- [What needs to be done]
The reply should hold nothing except the lines from the one with "This screenshot has width=815, height=709." through the end of the entries, duplicated exactly and with no pictures.

- [Data excerpts]

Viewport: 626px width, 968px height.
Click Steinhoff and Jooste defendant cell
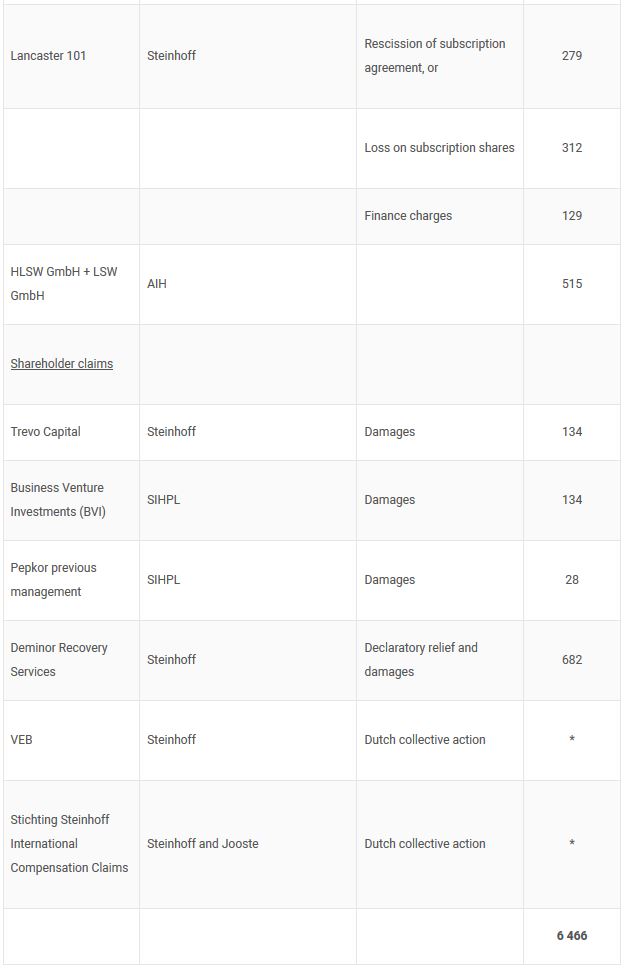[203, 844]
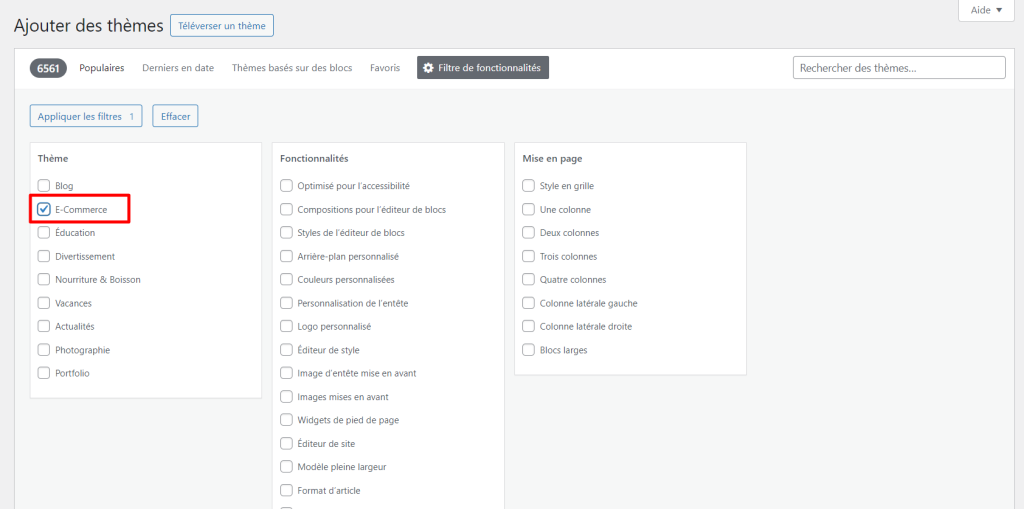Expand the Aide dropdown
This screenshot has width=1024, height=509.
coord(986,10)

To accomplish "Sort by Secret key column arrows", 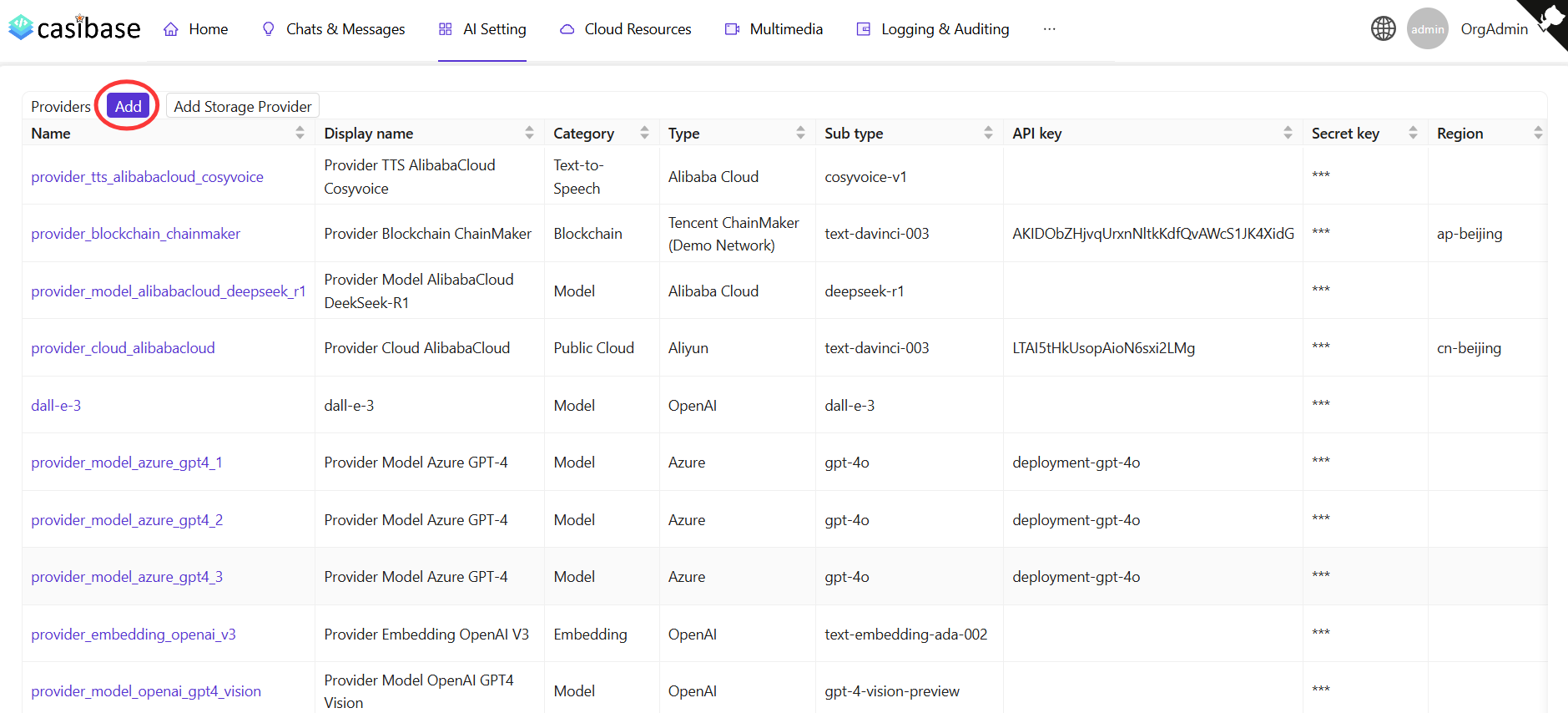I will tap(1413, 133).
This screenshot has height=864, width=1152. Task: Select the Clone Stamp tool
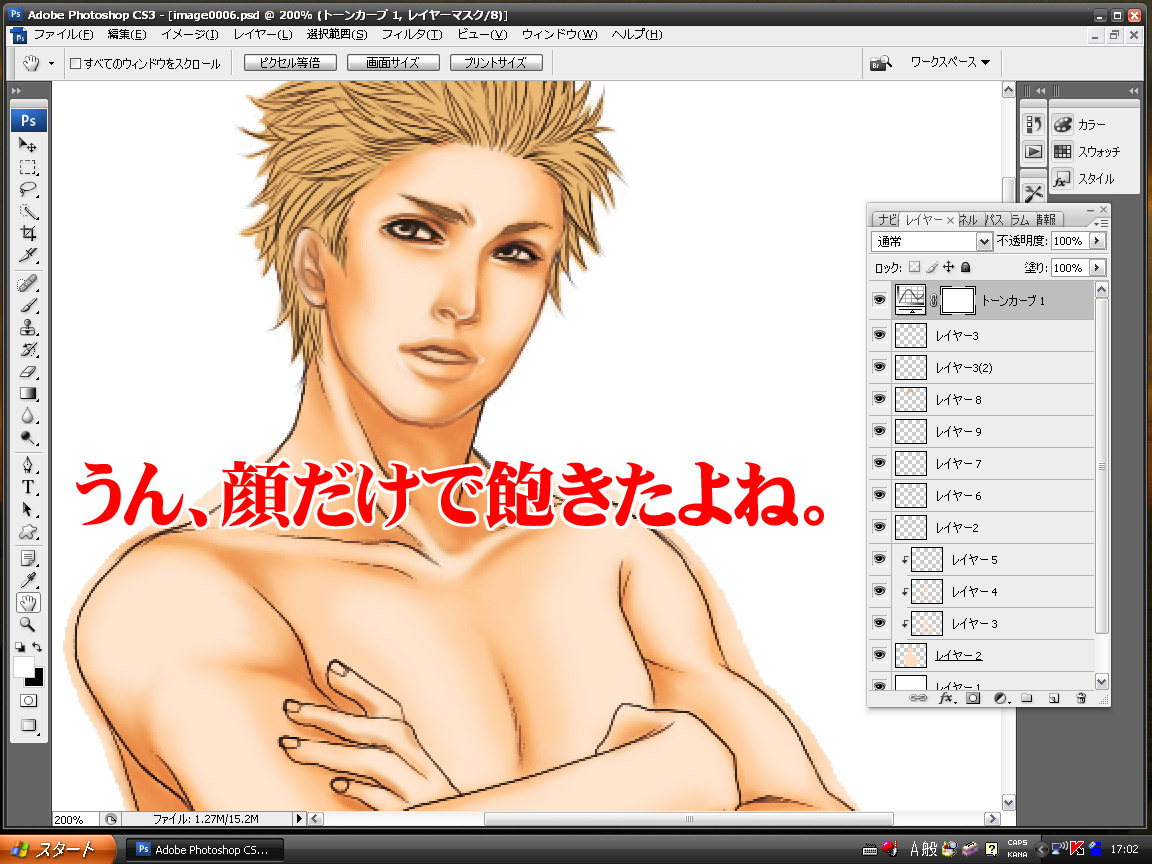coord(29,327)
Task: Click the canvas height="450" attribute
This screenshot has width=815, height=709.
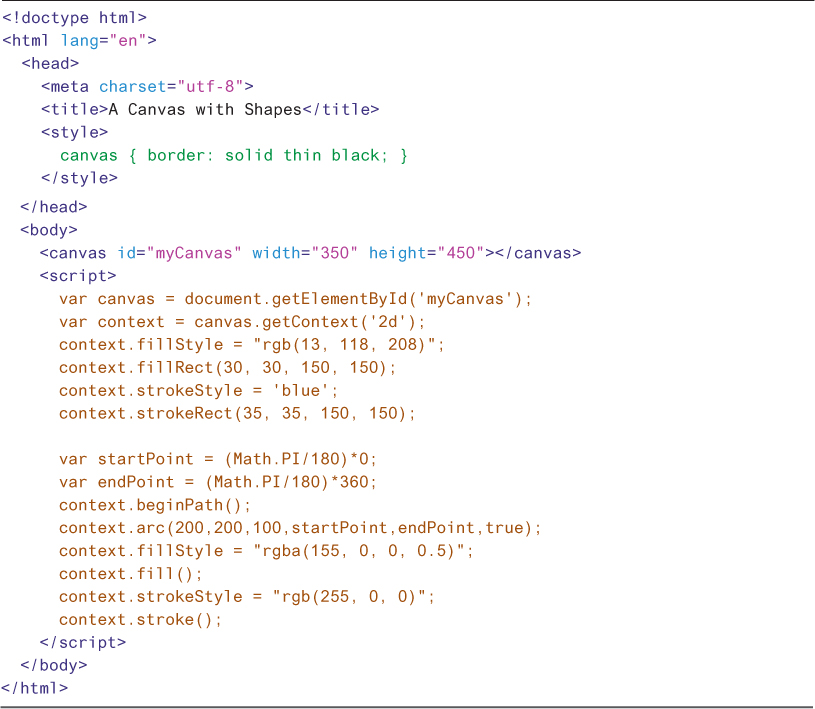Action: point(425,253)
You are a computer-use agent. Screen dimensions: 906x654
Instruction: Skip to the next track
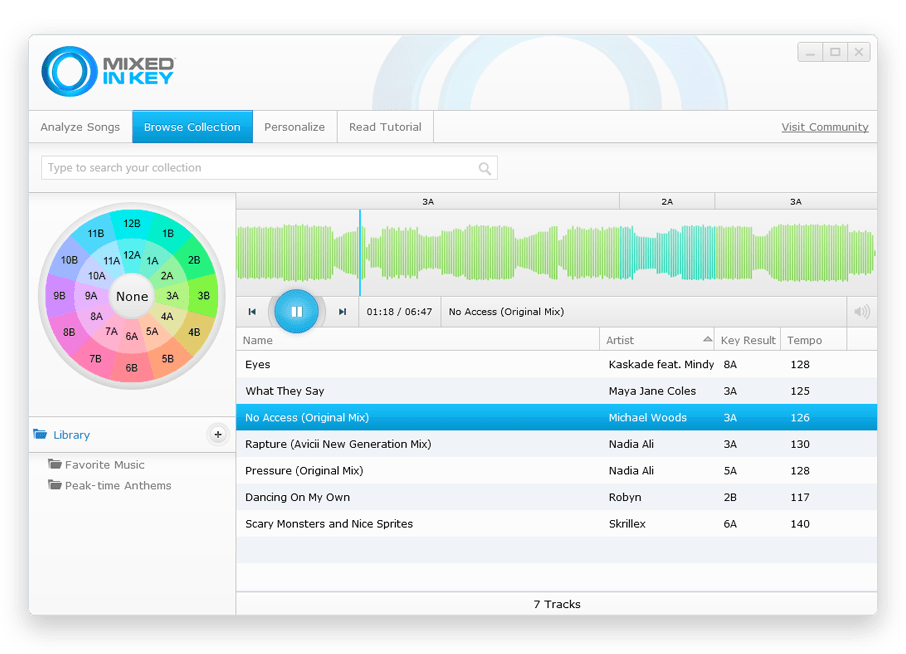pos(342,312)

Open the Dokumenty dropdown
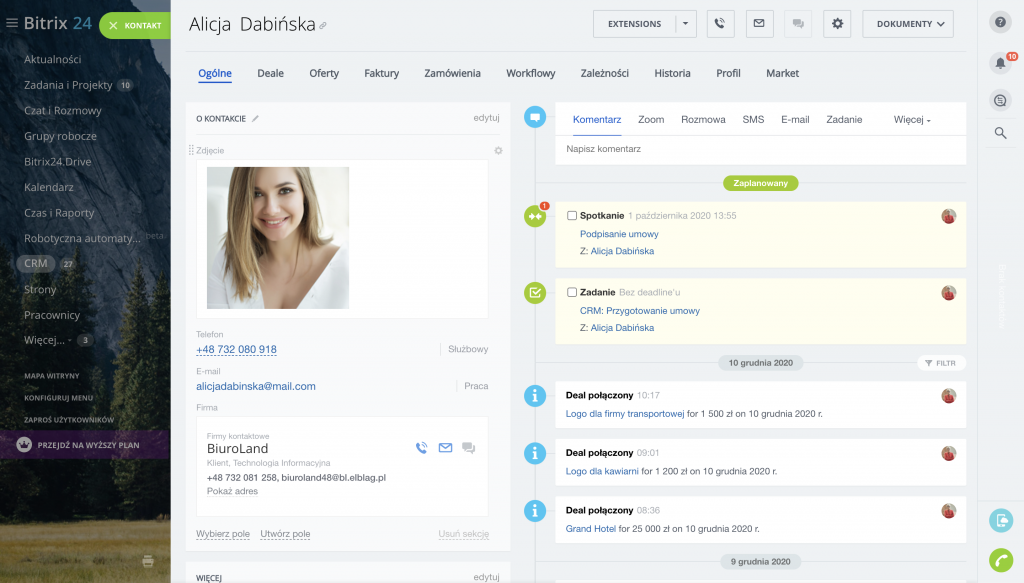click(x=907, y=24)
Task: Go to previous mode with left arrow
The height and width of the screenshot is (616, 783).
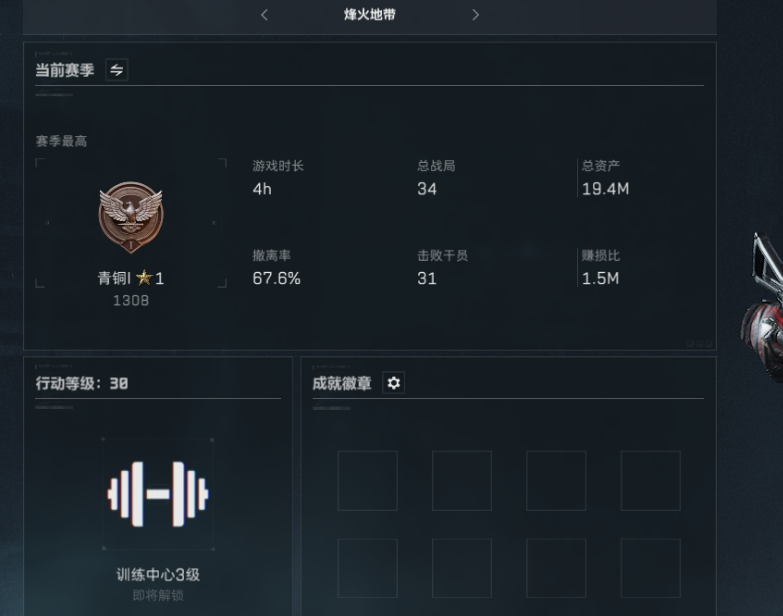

- [Output for this task]
This screenshot has width=815, height=709.
Action: point(425,253)
You are a computer-use agent. Screen dimensions: 906x654
Instruction: Skip to the next track
pos(342,312)

Open the Dokumenty dropdown
click(x=907, y=24)
Task: Go to previous mode with left arrow
The height and width of the screenshot is (616, 783).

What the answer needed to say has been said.